Task requirements: Output, word for word, the line that contains "Given: Open the" and all lines after it in the records below, omitting pictures.

Exercise inputs:
_____
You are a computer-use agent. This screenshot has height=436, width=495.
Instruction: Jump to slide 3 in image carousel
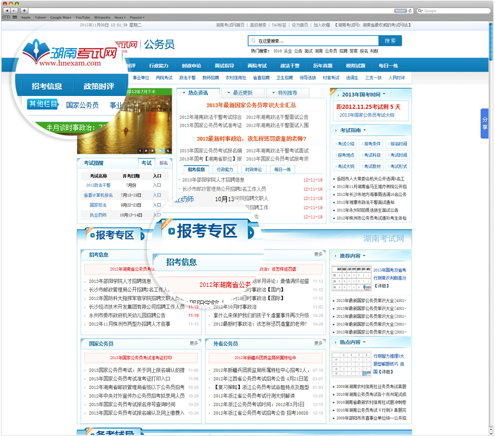point(154,151)
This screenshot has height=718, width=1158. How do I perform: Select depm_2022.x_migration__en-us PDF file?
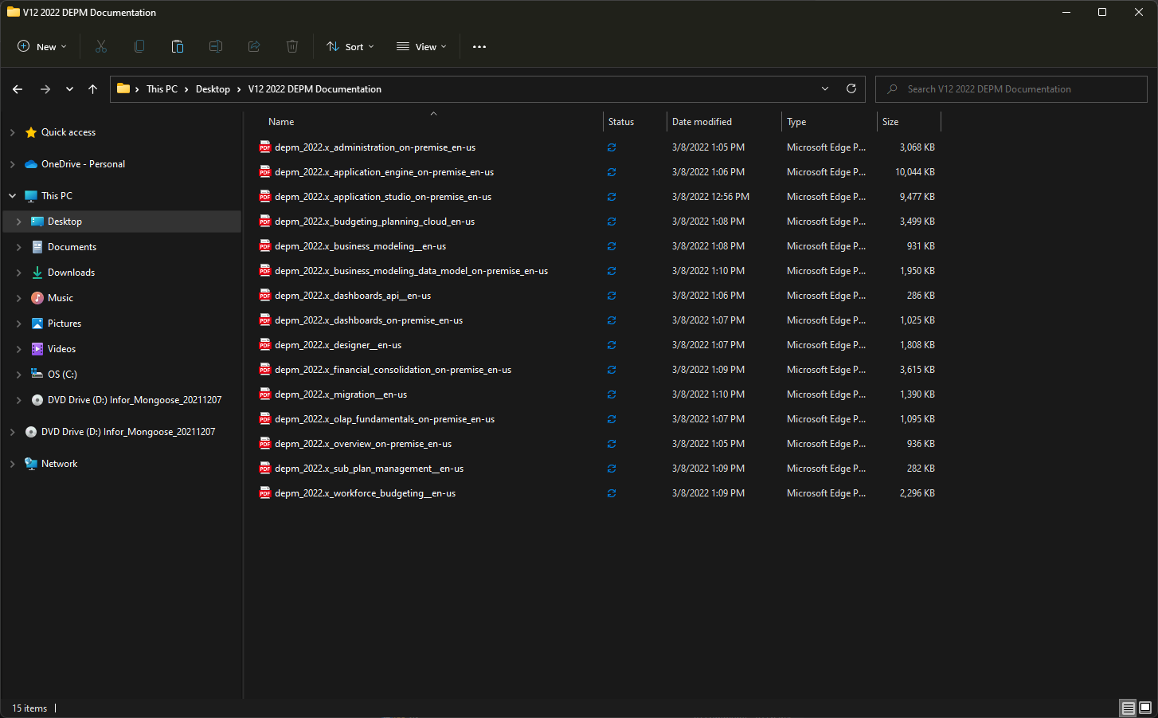tap(341, 394)
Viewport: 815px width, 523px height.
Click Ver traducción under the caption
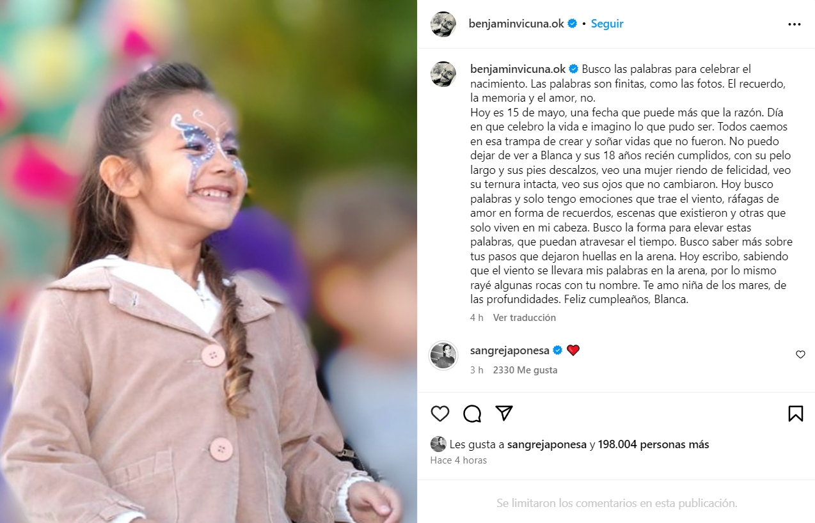coord(524,317)
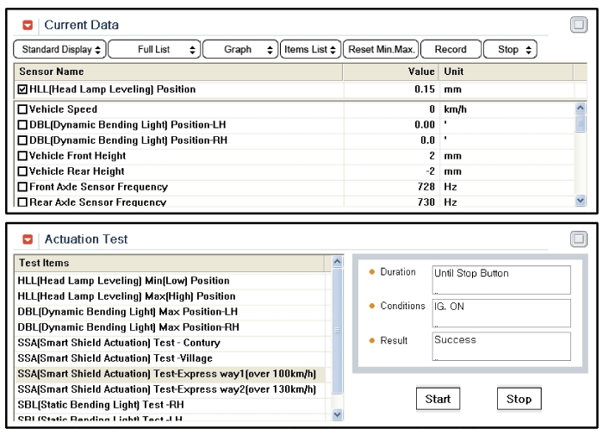This screenshot has width=603, height=435.
Task: Collapse the Current Data panel red arrow icon
Action: (x=28, y=25)
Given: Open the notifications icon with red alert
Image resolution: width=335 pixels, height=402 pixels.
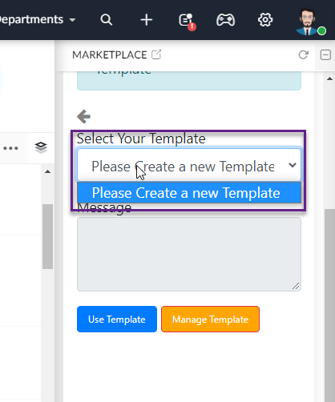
_____
Answer for the task:
Given: Open the notifications icon with red alert
Image resolution: width=335 pixels, height=402 pixels.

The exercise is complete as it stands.